• [Supplied records]
--------

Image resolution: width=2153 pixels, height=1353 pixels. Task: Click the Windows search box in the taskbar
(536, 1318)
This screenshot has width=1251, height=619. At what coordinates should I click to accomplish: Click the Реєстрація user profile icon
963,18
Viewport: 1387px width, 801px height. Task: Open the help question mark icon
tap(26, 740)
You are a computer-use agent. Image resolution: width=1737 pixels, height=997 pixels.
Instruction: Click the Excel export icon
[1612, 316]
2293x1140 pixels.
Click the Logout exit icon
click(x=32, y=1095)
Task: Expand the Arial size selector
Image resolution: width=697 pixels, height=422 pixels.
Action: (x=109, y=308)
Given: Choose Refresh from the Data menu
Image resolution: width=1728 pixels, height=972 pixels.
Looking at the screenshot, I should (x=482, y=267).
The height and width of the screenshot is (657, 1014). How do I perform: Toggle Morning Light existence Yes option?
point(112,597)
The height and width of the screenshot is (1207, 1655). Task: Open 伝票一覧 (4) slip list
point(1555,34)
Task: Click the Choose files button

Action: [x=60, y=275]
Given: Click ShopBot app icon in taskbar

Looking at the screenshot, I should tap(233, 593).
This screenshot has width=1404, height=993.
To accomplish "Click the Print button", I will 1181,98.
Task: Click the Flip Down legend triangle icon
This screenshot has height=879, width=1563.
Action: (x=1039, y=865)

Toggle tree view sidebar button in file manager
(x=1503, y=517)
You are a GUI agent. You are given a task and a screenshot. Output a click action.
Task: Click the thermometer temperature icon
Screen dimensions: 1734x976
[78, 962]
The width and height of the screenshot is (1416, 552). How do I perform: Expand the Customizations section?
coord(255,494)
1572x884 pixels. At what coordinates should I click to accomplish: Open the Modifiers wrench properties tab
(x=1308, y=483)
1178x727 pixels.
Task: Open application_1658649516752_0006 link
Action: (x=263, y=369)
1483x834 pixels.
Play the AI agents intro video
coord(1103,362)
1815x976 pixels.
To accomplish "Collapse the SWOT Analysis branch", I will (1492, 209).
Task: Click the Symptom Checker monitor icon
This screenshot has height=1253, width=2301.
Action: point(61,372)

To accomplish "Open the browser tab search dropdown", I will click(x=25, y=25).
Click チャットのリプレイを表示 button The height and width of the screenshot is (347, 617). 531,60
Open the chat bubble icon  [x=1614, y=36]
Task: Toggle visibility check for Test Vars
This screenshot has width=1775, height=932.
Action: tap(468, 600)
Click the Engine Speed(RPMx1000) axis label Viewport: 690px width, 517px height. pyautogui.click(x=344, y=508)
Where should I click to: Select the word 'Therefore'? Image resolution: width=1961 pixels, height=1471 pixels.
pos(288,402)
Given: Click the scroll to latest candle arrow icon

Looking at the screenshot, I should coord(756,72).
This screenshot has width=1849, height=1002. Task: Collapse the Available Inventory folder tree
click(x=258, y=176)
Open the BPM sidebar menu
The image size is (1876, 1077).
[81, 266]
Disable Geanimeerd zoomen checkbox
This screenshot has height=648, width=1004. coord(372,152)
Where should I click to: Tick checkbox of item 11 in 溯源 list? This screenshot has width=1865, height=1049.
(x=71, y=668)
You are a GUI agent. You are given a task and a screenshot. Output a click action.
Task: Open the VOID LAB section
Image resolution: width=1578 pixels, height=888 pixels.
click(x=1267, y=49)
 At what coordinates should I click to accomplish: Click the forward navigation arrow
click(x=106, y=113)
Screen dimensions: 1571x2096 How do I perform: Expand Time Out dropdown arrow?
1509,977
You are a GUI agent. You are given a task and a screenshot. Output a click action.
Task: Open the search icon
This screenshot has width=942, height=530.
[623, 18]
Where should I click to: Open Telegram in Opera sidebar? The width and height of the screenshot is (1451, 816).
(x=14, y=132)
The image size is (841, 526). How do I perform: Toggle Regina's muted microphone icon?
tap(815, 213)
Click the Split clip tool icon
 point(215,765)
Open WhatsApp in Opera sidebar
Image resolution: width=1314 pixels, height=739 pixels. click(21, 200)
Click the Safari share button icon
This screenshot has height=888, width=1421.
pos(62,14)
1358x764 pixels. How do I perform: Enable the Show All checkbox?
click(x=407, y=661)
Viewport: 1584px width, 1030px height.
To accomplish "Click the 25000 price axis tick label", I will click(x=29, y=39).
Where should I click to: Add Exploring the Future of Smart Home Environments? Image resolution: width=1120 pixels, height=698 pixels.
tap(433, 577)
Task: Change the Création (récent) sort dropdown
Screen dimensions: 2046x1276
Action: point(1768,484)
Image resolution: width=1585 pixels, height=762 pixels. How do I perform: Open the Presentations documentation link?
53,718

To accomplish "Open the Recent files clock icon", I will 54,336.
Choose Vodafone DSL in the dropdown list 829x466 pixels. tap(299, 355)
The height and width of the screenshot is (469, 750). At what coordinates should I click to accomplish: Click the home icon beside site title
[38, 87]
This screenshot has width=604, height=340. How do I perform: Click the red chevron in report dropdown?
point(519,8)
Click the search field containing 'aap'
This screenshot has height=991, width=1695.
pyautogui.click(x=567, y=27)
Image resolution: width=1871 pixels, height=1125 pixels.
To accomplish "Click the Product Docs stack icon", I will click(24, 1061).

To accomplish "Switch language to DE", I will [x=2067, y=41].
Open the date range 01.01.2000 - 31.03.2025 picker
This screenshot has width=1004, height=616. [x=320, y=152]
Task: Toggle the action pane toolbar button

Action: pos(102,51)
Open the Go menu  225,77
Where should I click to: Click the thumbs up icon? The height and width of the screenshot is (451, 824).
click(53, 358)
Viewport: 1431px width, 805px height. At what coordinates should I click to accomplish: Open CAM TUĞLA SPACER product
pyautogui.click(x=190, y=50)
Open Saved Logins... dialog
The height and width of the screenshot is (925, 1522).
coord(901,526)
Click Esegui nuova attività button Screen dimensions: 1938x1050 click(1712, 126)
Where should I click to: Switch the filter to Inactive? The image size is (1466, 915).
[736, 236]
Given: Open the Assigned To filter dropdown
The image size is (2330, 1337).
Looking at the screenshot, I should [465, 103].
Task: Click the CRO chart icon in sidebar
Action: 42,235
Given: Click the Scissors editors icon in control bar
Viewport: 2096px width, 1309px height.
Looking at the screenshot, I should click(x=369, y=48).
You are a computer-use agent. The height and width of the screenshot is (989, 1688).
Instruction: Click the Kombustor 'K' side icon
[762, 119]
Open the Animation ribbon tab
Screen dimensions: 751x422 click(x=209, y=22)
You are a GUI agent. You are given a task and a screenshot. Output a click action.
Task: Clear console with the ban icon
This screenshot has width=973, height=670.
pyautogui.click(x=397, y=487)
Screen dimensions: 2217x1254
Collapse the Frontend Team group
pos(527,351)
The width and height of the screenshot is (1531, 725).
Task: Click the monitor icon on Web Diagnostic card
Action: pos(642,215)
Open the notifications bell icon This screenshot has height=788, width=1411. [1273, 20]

--------

• [Your task] When you write the entries out again, keep every word and mark exactly as it is.

• [Answer below]
Image resolution: width=2153 pixels, height=1353 pixels. Task: Click the Windows search box in the taskbar
(536, 1318)
This screenshot has width=1251, height=619. At what coordinates should I click to accomplish: Click the Реєстрація user profile icon
963,18
Viewport: 1387px width, 801px height. Task: Open the help question mark icon
tap(26, 740)
You are a computer-use agent. Image resolution: width=1737 pixels, height=997 pixels.
Instruction: Click the Excel export icon
[1612, 316]
2293x1140 pixels.
Click the Logout exit icon
click(x=32, y=1095)
Task: Expand the Arial size selector
Image resolution: width=697 pixels, height=422 pixels.
Action: (x=109, y=308)
Given: Choose Refresh from the Data menu
Image resolution: width=1728 pixels, height=972 pixels.
Looking at the screenshot, I should (x=482, y=267).
The height and width of the screenshot is (657, 1014). How do I perform: Toggle Morning Light existence Yes option?
point(112,597)
The height and width of the screenshot is (1207, 1655). Task: Open 伝票一覧 (4) slip list
point(1555,34)
Task: Click the Choose files button

Action: [x=60, y=275]
Given: Click ShopBot app icon in taskbar

Looking at the screenshot, I should tap(233, 593).
This screenshot has width=1404, height=993.
To accomplish "Click the Print button", I will 1181,98.
Task: Click the Flip Down legend triangle icon
This screenshot has height=879, width=1563.
Action: (x=1039, y=865)

Toggle tree view sidebar button in file manager
(x=1503, y=517)
You are a GUI agent. You are given a task and a screenshot. Output a click action.
Task: Click the thermometer temperature icon
Screen dimensions: 1734x976
[78, 962]
The width and height of the screenshot is (1416, 552). How do I perform: Expand the Customizations section?
coord(255,494)
1572x884 pixels. At what coordinates should I click to accomplish: Open the Modifiers wrench properties tab
(x=1308, y=483)
1178x727 pixels.
Task: Open application_1658649516752_0006 link
Action: (x=263, y=369)
1483x834 pixels.
Play the AI agents intro video
coord(1103,362)
1815x976 pixels.
To accomplish "Collapse the SWOT Analysis branch", I will (1492, 209).
Task: Click the Symptom Checker monitor icon
This screenshot has height=1253, width=2301.
Action: point(61,372)

To accomplish "Open the browser tab search dropdown", I will click(x=25, y=25).
Click チャットのリプレイを表示 button The height and width of the screenshot is (347, 617). 531,60
Open the chat bubble icon  [x=1614, y=36]
Task: Toggle visibility check for Test Vars
This screenshot has width=1775, height=932.
Action: tap(468, 600)
Click the Engine Speed(RPMx1000) axis label Viewport: 690px width, 517px height. pyautogui.click(x=344, y=508)
Where should I click to: Select the word 'Therefore'? Image resolution: width=1961 pixels, height=1471 pixels.
pos(288,402)
Given: Click the scroll to latest candle arrow icon

Looking at the screenshot, I should coord(756,72).
This screenshot has width=1849, height=1002. Task: Collapse the Available Inventory folder tree
click(x=258, y=176)
Open the BPM sidebar menu
The image size is (1876, 1077).
[81, 266]
Disable Geanimeerd zoomen checkbox
This screenshot has height=648, width=1004. coord(372,152)
Where should I click to: Tick checkbox of item 11 in 溯源 list? This screenshot has width=1865, height=1049.
(x=71, y=668)
You are a GUI agent. You are given a task and a screenshot. Output a click action.
Task: Open the VOID LAB section
Image resolution: width=1578 pixels, height=888 pixels.
click(x=1267, y=49)
 At what coordinates should I click to accomplish: Click the forward navigation arrow
click(x=106, y=113)
Screen dimensions: 1571x2096 How do I perform: Expand Time Out dropdown arrow?
1509,977
You are a GUI agent. You are given a task and a screenshot. Output a click action.
Task: Open the search icon
This screenshot has width=942, height=530.
[623, 18]
Where should I click to: Open Telegram in Opera sidebar? The width and height of the screenshot is (1451, 816).
(x=14, y=132)
The image size is (841, 526). How do I perform: Toggle Regina's muted microphone icon?
tap(815, 213)
Click the Split clip tool icon
 point(215,765)
Open WhatsApp in Opera sidebar
Image resolution: width=1314 pixels, height=739 pixels. click(21, 200)
Click the Safari share button icon
This screenshot has height=888, width=1421.
pos(62,14)
1358x764 pixels. How do I perform: Enable the Show All checkbox?
click(x=407, y=661)
Viewport: 1584px width, 1030px height.
To accomplish "Click the 25000 price axis tick label", I will click(x=29, y=39).
Where should I click to: Add Exploring the Future of Smart Home Environments? Image resolution: width=1120 pixels, height=698 pixels.
tap(433, 577)
Task: Change the Création (récent) sort dropdown
Screen dimensions: 2046x1276
Action: point(1768,484)
Image resolution: width=1585 pixels, height=762 pixels. How do I perform: Open the Presentations documentation link?
53,718

To accomplish "Open the Recent files clock icon", I will 54,336.
Choose Vodafone DSL in the dropdown list 829x466 pixels. tap(299, 355)
The height and width of the screenshot is (469, 750). At what coordinates should I click to accomplish: Click the home icon beside site title
[38, 87]
This screenshot has width=604, height=340. How do I perform: Click the red chevron in report dropdown?
point(519,8)
Click the search field containing 'aap'
This screenshot has height=991, width=1695.
pyautogui.click(x=567, y=27)
Image resolution: width=1871 pixels, height=1125 pixels.
To accomplish "Click the Product Docs stack icon", I will click(24, 1061).

To accomplish "Switch language to DE", I will [x=2067, y=41].
Open the date range 01.01.2000 - 31.03.2025 picker
This screenshot has width=1004, height=616. [x=320, y=152]
Task: Toggle the action pane toolbar button

Action: pos(102,51)
Open the Go menu  225,77
Where should I click to: Click the thumbs up icon? The height and width of the screenshot is (451, 824).
click(53, 358)
Viewport: 1431px width, 805px height. At what coordinates should I click to accomplish: Open CAM TUĞLA SPACER product
pyautogui.click(x=190, y=50)
Open Saved Logins... dialog
The height and width of the screenshot is (925, 1522).
coord(901,526)
Click Esegui nuova attività button Screen dimensions: 1938x1050 click(1712, 126)
Where should I click to: Switch the filter to Inactive? The image size is (1466, 915).
[736, 236]
Given: Open the Assigned To filter dropdown
The image size is (2330, 1337).
Looking at the screenshot, I should [465, 103].
Task: Click the CRO chart icon in sidebar
Action: 42,235
Given: Click the Scissors editors icon in control bar
Viewport: 2096px width, 1309px height.
Looking at the screenshot, I should click(x=369, y=48).
You are a computer-use agent. The height and width of the screenshot is (989, 1688).
Instruction: Click the Kombustor 'K' side icon
[762, 119]
Open the Animation ribbon tab
Screen dimensions: 751x422 click(x=209, y=22)
You are a GUI agent. You are given a task and a screenshot. Output a click action.
Task: Clear console with the ban icon
This screenshot has width=973, height=670.
pyautogui.click(x=397, y=487)
Screen dimensions: 2217x1254
Collapse the Frontend Team group
pos(527,351)
The width and height of the screenshot is (1531, 725).
Task: Click the monitor icon on Web Diagnostic card
Action: pos(642,215)
Open the notifications bell icon This screenshot has height=788, width=1411. [1273, 20]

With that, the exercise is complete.